→ What you are asked to do: Copy out every item below word for word, leaving out the pictures.

— START —

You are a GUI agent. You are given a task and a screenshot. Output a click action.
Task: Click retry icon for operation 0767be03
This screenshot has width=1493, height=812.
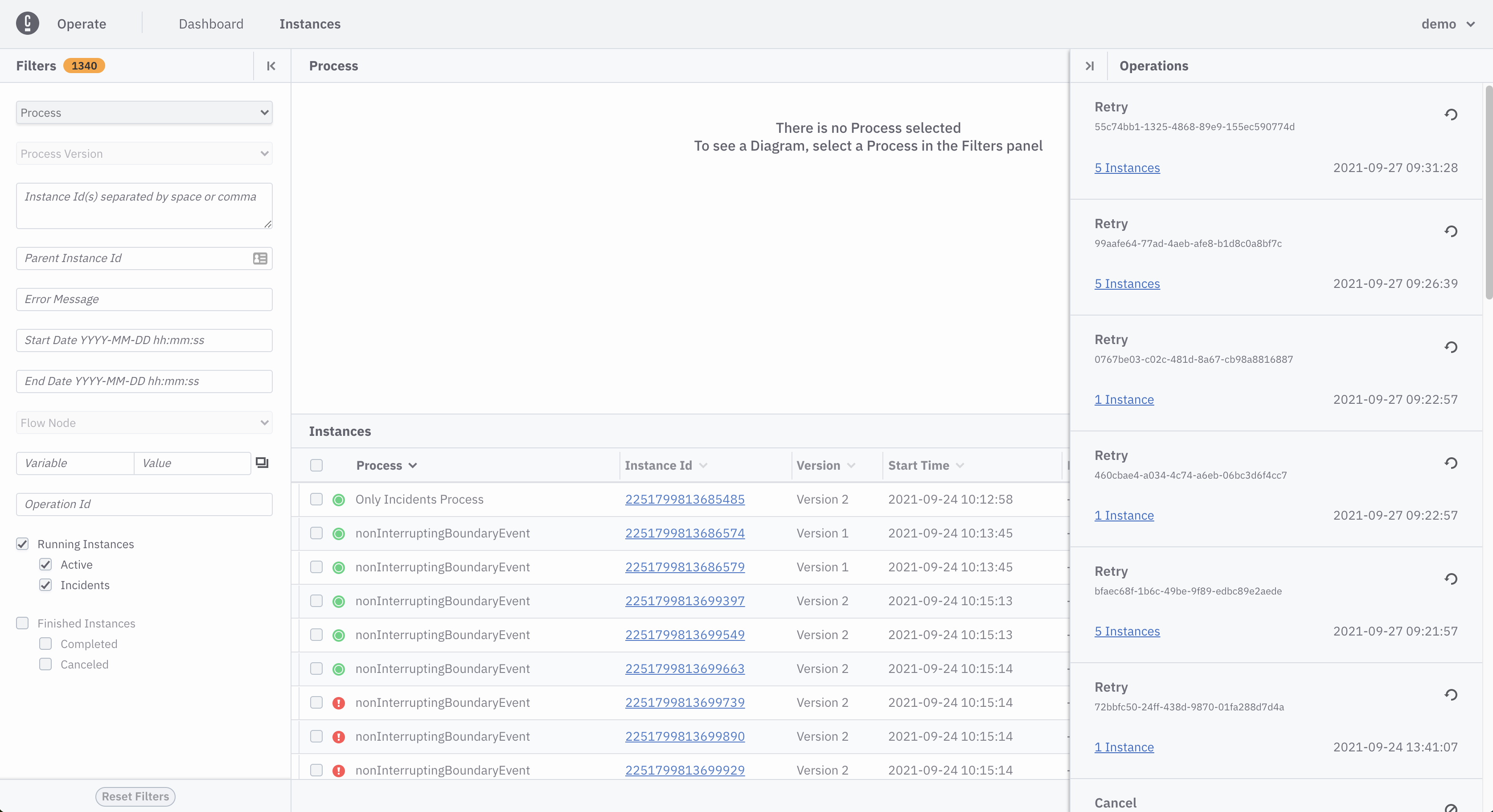tap(1451, 347)
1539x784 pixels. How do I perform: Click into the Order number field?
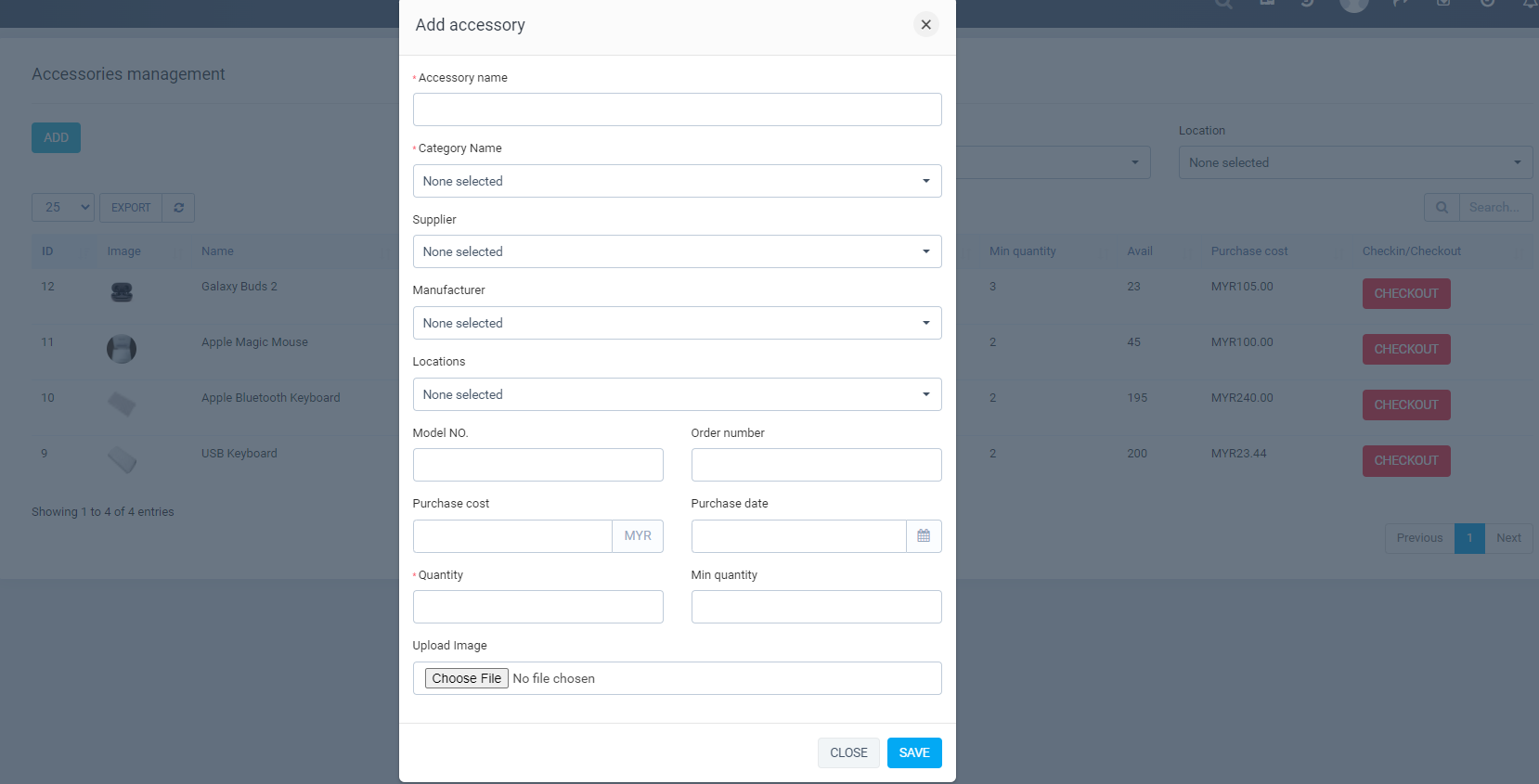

— END —

→ Result:
You are a GUI agent. You are given a task and a screenshot. Output a click action.
Task: Click retry icon for operation 0767be03
This screenshot has width=1493, height=812.
tap(1451, 347)
1539x784 pixels. How do I perform: Click into the Order number field?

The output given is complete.